__Entries supplied__.
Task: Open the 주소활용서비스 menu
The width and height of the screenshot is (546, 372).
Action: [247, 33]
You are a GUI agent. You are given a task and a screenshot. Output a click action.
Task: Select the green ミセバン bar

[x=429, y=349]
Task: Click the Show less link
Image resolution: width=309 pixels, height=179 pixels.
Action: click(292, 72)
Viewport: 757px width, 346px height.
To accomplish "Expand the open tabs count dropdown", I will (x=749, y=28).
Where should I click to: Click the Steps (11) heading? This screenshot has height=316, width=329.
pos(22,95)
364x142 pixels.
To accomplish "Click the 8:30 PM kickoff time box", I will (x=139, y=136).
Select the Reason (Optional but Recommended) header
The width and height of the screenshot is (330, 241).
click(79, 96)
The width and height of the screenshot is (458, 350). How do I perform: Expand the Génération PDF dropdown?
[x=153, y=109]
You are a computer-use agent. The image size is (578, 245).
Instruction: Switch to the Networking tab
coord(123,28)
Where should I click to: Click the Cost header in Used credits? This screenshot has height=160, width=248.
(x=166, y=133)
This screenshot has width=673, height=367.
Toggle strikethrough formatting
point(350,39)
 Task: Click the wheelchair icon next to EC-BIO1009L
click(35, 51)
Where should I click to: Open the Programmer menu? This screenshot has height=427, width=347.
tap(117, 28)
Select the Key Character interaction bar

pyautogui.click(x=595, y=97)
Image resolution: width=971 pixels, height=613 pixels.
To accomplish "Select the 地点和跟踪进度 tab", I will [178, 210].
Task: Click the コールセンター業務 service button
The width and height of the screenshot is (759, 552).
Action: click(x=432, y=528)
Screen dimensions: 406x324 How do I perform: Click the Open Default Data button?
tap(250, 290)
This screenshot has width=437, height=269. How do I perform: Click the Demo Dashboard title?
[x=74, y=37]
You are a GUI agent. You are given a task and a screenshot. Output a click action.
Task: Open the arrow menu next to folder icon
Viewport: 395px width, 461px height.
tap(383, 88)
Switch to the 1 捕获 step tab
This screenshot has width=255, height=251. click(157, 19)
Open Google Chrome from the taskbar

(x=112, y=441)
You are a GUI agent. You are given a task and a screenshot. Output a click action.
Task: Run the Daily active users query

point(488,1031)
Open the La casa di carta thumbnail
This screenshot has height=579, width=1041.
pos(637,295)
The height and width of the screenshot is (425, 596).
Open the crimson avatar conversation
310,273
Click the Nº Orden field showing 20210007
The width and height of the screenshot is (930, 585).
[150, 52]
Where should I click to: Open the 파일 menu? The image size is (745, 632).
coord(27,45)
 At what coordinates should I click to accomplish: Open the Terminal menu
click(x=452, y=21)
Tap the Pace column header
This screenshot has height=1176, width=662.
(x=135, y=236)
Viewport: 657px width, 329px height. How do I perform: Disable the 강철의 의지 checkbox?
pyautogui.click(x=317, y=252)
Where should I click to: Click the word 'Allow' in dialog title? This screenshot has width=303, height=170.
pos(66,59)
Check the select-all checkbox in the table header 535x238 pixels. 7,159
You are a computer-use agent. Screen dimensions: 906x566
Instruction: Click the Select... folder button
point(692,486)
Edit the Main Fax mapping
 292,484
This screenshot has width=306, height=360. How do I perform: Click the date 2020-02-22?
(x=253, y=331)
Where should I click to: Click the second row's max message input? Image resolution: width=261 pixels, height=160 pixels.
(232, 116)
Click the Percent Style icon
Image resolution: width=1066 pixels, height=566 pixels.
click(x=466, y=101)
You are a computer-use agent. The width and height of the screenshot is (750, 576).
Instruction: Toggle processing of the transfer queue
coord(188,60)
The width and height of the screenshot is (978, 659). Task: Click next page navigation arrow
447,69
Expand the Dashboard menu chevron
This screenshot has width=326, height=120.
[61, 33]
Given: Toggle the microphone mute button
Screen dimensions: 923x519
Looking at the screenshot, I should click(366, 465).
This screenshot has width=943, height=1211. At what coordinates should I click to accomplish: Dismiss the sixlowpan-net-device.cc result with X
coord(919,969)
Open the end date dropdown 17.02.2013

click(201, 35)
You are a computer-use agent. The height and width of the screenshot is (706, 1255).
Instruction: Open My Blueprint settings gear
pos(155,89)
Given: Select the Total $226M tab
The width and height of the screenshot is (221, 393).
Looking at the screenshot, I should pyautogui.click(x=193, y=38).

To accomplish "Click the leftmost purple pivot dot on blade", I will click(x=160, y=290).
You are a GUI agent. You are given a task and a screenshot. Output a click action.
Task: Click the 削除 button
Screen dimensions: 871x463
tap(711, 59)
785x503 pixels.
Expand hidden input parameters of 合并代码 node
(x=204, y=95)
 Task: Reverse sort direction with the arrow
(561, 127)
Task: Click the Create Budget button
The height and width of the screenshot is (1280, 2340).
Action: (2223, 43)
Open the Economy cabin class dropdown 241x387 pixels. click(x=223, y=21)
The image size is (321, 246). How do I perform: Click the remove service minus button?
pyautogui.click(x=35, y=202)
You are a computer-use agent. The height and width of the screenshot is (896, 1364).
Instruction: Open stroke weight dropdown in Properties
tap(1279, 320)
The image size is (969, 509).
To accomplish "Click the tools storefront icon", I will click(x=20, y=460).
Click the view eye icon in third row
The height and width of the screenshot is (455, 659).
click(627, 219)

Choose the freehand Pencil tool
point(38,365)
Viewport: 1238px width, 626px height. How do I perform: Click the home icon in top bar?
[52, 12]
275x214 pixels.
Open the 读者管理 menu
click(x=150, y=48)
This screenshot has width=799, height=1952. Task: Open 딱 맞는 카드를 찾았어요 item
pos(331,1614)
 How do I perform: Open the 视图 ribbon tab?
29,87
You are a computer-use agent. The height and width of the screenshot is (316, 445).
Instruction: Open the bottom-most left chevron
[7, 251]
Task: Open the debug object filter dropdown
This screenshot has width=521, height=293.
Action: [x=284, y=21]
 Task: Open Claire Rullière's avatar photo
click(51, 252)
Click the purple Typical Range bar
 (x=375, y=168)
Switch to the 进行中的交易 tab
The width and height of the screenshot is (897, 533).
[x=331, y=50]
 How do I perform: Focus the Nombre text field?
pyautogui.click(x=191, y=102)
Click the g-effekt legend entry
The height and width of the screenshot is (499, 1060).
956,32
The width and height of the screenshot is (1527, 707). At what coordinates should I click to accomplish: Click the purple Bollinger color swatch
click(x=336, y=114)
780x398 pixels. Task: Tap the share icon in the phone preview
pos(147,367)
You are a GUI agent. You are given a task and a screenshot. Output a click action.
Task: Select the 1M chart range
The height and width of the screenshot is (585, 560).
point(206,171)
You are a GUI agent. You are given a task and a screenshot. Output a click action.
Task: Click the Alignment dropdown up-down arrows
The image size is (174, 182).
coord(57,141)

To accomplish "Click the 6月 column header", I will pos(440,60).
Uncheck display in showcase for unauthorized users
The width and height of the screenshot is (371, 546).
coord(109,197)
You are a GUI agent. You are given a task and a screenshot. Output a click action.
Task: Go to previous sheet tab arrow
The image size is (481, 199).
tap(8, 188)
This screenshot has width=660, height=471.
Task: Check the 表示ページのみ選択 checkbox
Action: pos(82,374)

__Task goal__.
Rewrite the whole listing above, replacing every "GUI agent" with "interface agent" and leaving everything else unchanged.

__Full solution__.
Task: Open the 주소활용서비스 menu
The width and height of the screenshot is (546, 372).
Action: [247, 33]
You are a interface agent. You are given a task and a screenshot. Output a click action.
Task: Select the green ミセバン bar

[x=429, y=349]
Task: Click the Show less link
Image resolution: width=309 pixels, height=179 pixels.
Action: click(292, 72)
Viewport: 757px width, 346px height.
To accomplish "Expand the open tabs count dropdown", I will (x=749, y=28).
Where should I click to: Click the Steps (11) heading? This screenshot has height=316, width=329.
pos(22,95)
364x142 pixels.
To accomplish "Click the 8:30 PM kickoff time box", I will (x=139, y=136).
Select the Reason (Optional but Recommended) header
The width and height of the screenshot is (330, 241).
click(79, 96)
The width and height of the screenshot is (458, 350). How do I perform: Expand the Génération PDF dropdown?
[x=153, y=109]
You are a computer-use agent. The image size is (578, 245).
Instruction: Switch to the Networking tab
coord(123,28)
Where should I click to: Click the Cost header in Used credits? This screenshot has height=160, width=248.
(x=166, y=133)
This screenshot has width=673, height=367.
Toggle strikethrough formatting
point(350,39)
 Task: Click the wheelchair icon next to EC-BIO1009L
click(35, 51)
Where should I click to: Open the Programmer menu? This screenshot has height=427, width=347.
tap(117, 28)
Select the Key Character interaction bar

pyautogui.click(x=595, y=97)
Image resolution: width=971 pixels, height=613 pixels.
To accomplish "Select the 地点和跟踪进度 tab", I will [178, 210].
Task: Click the コールセンター業務 service button
The width and height of the screenshot is (759, 552).
Action: click(x=432, y=528)
Screen dimensions: 406x324 How do I perform: Click the Open Default Data button?
tap(250, 290)
This screenshot has width=437, height=269. How do I perform: Click the Demo Dashboard title?
[x=74, y=37]
You are a interface agent. You are given a task and a screenshot. Output a click action.
Task: Open the arrow menu next to folder icon
Viewport: 395px width, 461px height.
tap(383, 88)
Switch to the 1 捕获 step tab
This screenshot has width=255, height=251. click(157, 19)
Open Google Chrome from the taskbar

(x=112, y=441)
You are a interface agent. You are given a task and a screenshot. Output a click action.
Task: Run the Daily active users query

point(488,1031)
Open the La casa di carta thumbnail
This screenshot has height=579, width=1041.
pos(637,295)
The height and width of the screenshot is (425, 596).
Open the crimson avatar conversation
310,273
Click the Nº Orden field showing 20210007
The width and height of the screenshot is (930, 585).
[150, 52]
Where should I click to: Open the 파일 menu? The image size is (745, 632).
coord(27,45)
 At what coordinates should I click to accomplish: Open the Terminal menu
click(x=452, y=21)
Tap the Pace column header
This screenshot has height=1176, width=662.
(x=135, y=236)
Viewport: 657px width, 329px height. How do I perform: Disable the 강철의 의지 checkbox?
pyautogui.click(x=317, y=252)
Where should I click to: Click the word 'Allow' in dialog title? This screenshot has width=303, height=170.
pos(66,59)
Check the select-all checkbox in the table header 535x238 pixels. 7,159
You are a computer-use agent. Screen dimensions: 906x566
Instruction: Click the Select... folder button
point(692,486)
Edit the Main Fax mapping
 292,484
This screenshot has width=306, height=360. How do I perform: Click the date 2020-02-22?
(x=253, y=331)
Where should I click to: Click the second row's max message input? Image resolution: width=261 pixels, height=160 pixels.
(232, 116)
Click the Percent Style icon
Image resolution: width=1066 pixels, height=566 pixels.
click(x=466, y=101)
You are a computer-use agent. The width and height of the screenshot is (750, 576).
Instruction: Toggle processing of the transfer queue
coord(188,60)
The width and height of the screenshot is (978, 659). Task: Click next page navigation arrow
447,69
Expand the Dashboard menu chevron
This screenshot has width=326, height=120.
[61, 33]
Given: Toggle the microphone mute button
Screen dimensions: 923x519
Looking at the screenshot, I should click(366, 465).
This screenshot has width=943, height=1211. At what coordinates should I click to accomplish: Dismiss the sixlowpan-net-device.cc result with X
coord(919,969)
Open the end date dropdown 17.02.2013

click(201, 35)
You are a computer-use agent. The height and width of the screenshot is (706, 1255).
Instruction: Open My Blueprint settings gear
pos(155,89)
Given: Select the Total $226M tab
The width and height of the screenshot is (221, 393).
Looking at the screenshot, I should pyautogui.click(x=193, y=38).

To accomplish "Click the leftmost purple pivot dot on blade", I will click(x=160, y=290).
You are a interface agent. You are given a task and a screenshot. Output a click action.
Task: Click the 削除 button
Screen dimensions: 871x463
tap(711, 59)
785x503 pixels.
Expand hidden input parameters of 合并代码 node
(x=204, y=95)
 Task: Reverse sort direction with the arrow
(561, 127)
Task: Click the Create Budget button
The height and width of the screenshot is (1280, 2340).
Action: (2223, 43)
Open the Economy cabin class dropdown 241x387 pixels. click(x=223, y=21)
The image size is (321, 246). How do I perform: Click the remove service minus button?
pyautogui.click(x=35, y=202)
You are a computer-use agent. The height and width of the screenshot is (896, 1364).
Instruction: Open stroke weight dropdown in Properties
tap(1279, 320)
The image size is (969, 509).
To accomplish "Click the tools storefront icon", I will click(x=20, y=460).
Click the view eye icon in third row
The height and width of the screenshot is (455, 659).
click(627, 219)

Choose the freehand Pencil tool
point(38,365)
Viewport: 1238px width, 626px height. How do I perform: Click the home icon in top bar?
[52, 12]
275x214 pixels.
Open the 读者管理 menu
click(x=150, y=48)
This screenshot has width=799, height=1952. Task: Open 딱 맞는 카드를 찾았어요 item
pos(331,1614)
 How do I perform: Open the 视图 ribbon tab?
29,87
You are a computer-use agent. The height and width of the screenshot is (316, 445).
Instruction: Open the bottom-most left chevron
[7, 251]
Task: Open the debug object filter dropdown
This screenshot has width=521, height=293.
Action: [x=284, y=21]
 Task: Open Claire Rullière's avatar photo
click(51, 252)
Click the purple Typical Range bar
 (x=375, y=168)
Switch to the 进行中的交易 tab
The width and height of the screenshot is (897, 533).
[x=331, y=50]
 How do I perform: Focus the Nombre text field?
pyautogui.click(x=191, y=102)
Click the g-effekt legend entry
The height and width of the screenshot is (499, 1060).
956,32
The width and height of the screenshot is (1527, 707). At what coordinates should I click to accomplish: Click the purple Bollinger color swatch
click(x=336, y=114)
780x398 pixels. Task: Tap the share icon in the phone preview
pos(147,367)
You are a interface agent. You are given a task and a screenshot. Output a click action.
Task: Select the 1M chart range
The height and width of the screenshot is (585, 560).
point(206,171)
You are a interface agent. You are given a task and a screenshot. Output a click action.
Task: Click the Alignment dropdown up-down arrows
The image size is (174, 182).
coord(57,141)

To accomplish "Click the 6月 column header", I will pos(440,60).
Uncheck display in showcase for unauthorized users
The width and height of the screenshot is (371, 546).
coord(109,197)
You are a interface agent. You are given a task and a screenshot. Output a click action.
Task: Go to previous sheet tab arrow
The image size is (481, 199).
tap(8, 188)
This screenshot has width=660, height=471.
Task: Check the 表示ページのみ選択 checkbox
Action: pos(82,374)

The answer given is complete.